TEXTAUSZUG =>
# # # # #
Freilassungen mit zweierlei Maß
Zehntausende Mörder, Sexualstraftäter, Drogendealer und Terroristen dürfen sich nun Hoffnung darauf machen, dass ihr Strafvollzug eingestellt oder zumindest abgemildert wird.
Diese Hoffnung wird von sogenannten "politischen Gefangenen" nicht geteilt, denn politische Andersdenkende, Journalisten und Menschenrechtler sollen von der neuen gesetzlichen Regelung ausgenommen werden.
In der Debatte haben sich jetzt der Journalistenverband TGC, die Journalistengewerkschaft TGS und die NGO Reporter ohne Grenzen (RSF) eingeschaltet. Die Institutionen fordern, dass auch Journalisten im Rahmen der gesetzlichen Änderung freigelassen werden.
Zahlreiche Journalisten schlossen sich im Rahmen der Initiative "Habt ihr gehört?" zusammen und fordern, vor allem in den sozialen Medien, die sofortige Freilassung von Journalisten, damit sie nicht dem Coronavirus zum Opfer fallen.
"Journalismus und Meinungsfreiheit haben nichts mit Terrorismus zu tun", heißt es von dem Journalistenverband TGC. Es sei nicht hinnehmbar, dass Journalisten dafür ausgeschlossen werden, dass sie die Öffentlichkeit informieren, die Wahrheit verbreiten und Fakten liefern.
Keine Rücksichtnahme auf Alter und Vorerkrankungen
Für den Türkei-Repräsentanten von "Reporter ohne Grenzen", Erol Önderoglu, hätte die Freilassung von Journalisten eine Chance zur gesellschaftlichen Aussöhnung werden können. "Die Tatsache, dass friedliche Denker und Journalisten nicht von dem Gesetz profitieren werden, ist ein Zeichen, dass die Polarisierung in der Politik wie gewohnt fortgesetzt wird", klagt Önderoglu. Er finde es ungerecht, dass auf ungerechte Weise festgenommene Journalisten nun auch noch mit dem Coronavirus bestraft würden.
# # # # #
GESPEICHERTE DATEN =>
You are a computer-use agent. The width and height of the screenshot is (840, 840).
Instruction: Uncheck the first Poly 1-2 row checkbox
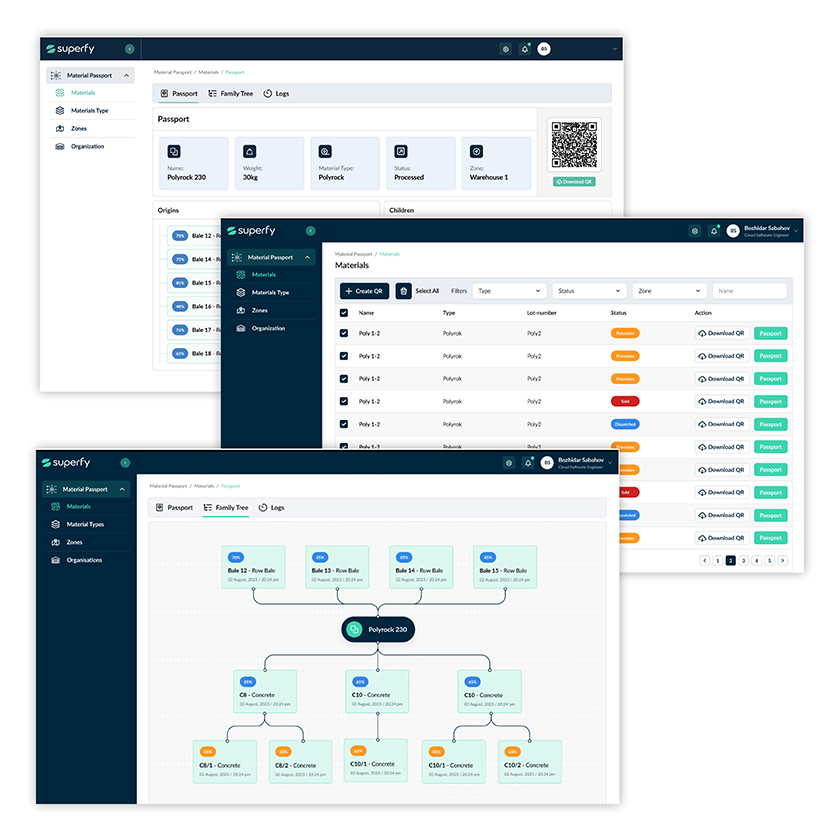click(345, 333)
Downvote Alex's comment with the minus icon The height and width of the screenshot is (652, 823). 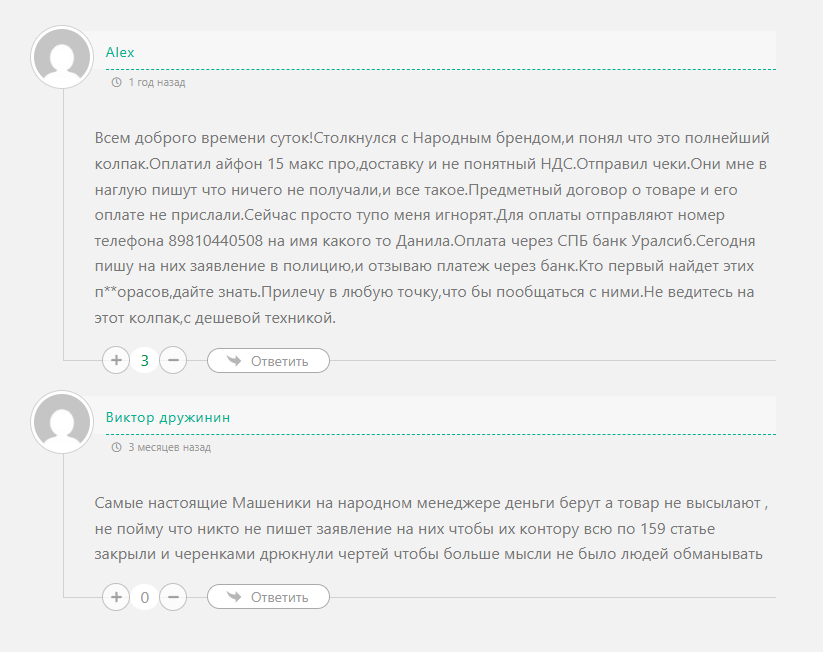pyautogui.click(x=173, y=360)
# # # # #
ÜBUNGSAUFGABEN =>
a. Wer ist laut Textauszug der Türkei-Repräsentant von "Reporter ohne Grenzen"?
b. Gib den Abschnitt von "Zahlreiche Journalisten schlossen" bis "zum Opfer fallen." aus dem Textauszug erneut wieder und benenne darin "Initiative" in "Kampagne" um.

LÖSUNGEN =>
a. Erol Önderoglu

b.
Zahlreiche Journalisten schlossen sich im Rahmen der Kampagne "Habt ihr gehört?" zusammen und fordern, vor allem in den sozialen Medien, die sofortige Freilassung von Journalisten, damit sie nicht dem Coronavirus zum Opfer fallen.